Квазимодо уносили всё дальше и дальше от часовни. Процессию сопровождали зрители, число которых увеличивалось с каждой минутой. Они тоже придавали колорит: громко дудели и стучали деревянными палочками, каждый играл, на чём мог — на колокольчиках, дудочках, тамбуринах, образовав самый странный во всём Париже оркестр. А впереди на тележке, запряжённой собаками, ехал король нищих Клопен Труйльфу.

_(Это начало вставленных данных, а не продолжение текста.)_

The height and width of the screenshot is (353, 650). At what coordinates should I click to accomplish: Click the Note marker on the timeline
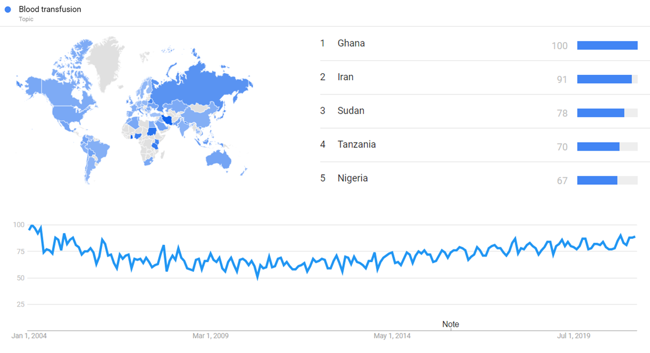pos(451,324)
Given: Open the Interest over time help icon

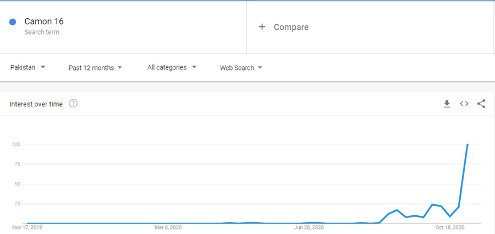Looking at the screenshot, I should tap(73, 104).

Простодушный горбун смеялся вместе со всеми, не понимая, что его вовсе не чествуют, а лишь смеются над его уродством. Но пока ему было весело.
Внезапно на пути шумной процессии появилась девушка изумительной красоты — с золотисто-смуглой кожей, сверкающими изумрудными глазами и роскошными тёмными волосами, заплетёнными в затейливые косы. Её сине-голубое платье с пёстрыми узорами радовало глаз в серой толпе, тонкую талию подчёркивал золотой корсаж. Походка её была легка и грациозна, словно танец, а изящные туфельки подчёркивали красоту стройных ножек. Девушка держала в руках бубен.
Процессия Папы шутов остановилась. Красавица подходила всё ближе и ближе, и все взгляды были прикованы к ней. Люди моментально забыли о шутовском празднике. Квазимодо тоже не мог оторвать от неё глаз. Она казалась неземным созданием, ангелом, случайно оказавшимся в шумной городской толпе.
Наконец она подошла совсем близко, и прекрасные зелёные глаза встретились с восторженным взглядом горбуна.
— Эсмеральда! Эсмеральда! — закричали люди, узнав красавицу.
Но некоторые продолжали пристально смотреть на Квазимодо и хихикать.
— Как вам не стыдно смеяться над ним? — возмутилась девушка. — Разве он виноват в том, что некрасив? И разве не вы сами провозгласили его королём уродов?
Но отвечать цыганке никто не торопился. Большинство просто любовались, ослепленные её красотой.
— Но у нас праздник! Мы хотим веселиться, — наконец подал голос Жеан.
Большинство людей с ним согласилось, процессия продолжилась, оставив девушку позади. Вскоре они потеряли её из виду.
Толпа направилась к Гревской площади.
* * *
Между тем у Гренгуара дела были хуже некуда. Он вернулся в Большой зал и велел актёрам продолжать пьесу. Те честно доиграли до конца, хотя зрителей осталась совсем мало. Время от времени они громкими криками выражали своё недовольство, а затем и вовсе уходили.
Гренгуар успокаивал себя:
— Ну и хорошо, что крикуны уходят! Без них будет легче.
Но когда «крикуны» покинули Большой зал, выяснилось, что осталось всего два человека, да и те мирно дремали в своих креслах. Требовать плату Пьеру оказалось не с кого. Он даже не смог заплатить обещанный гонорар своим актёрам.
— И для чего мы вообще тут старались? — возмущался актёр, игравший Юпитера. — Только время даром потеряли. Не будем больше для вас играть, месье Гренгуар!
— Я заплачу вам позже, обещаю! — пытался выкрутиться поэт. — Я напишу новую поэму. И уж за неё-то точно получу хорошие деньги!
Издалека послышалась весёлая музыка, но расстроенный Пьер едва ли обратил на неё внимание. Погружённый в печальные мысли, он вышел из Дворца Правосудия и уныло побрёл по улице, не замечая, куда идёт.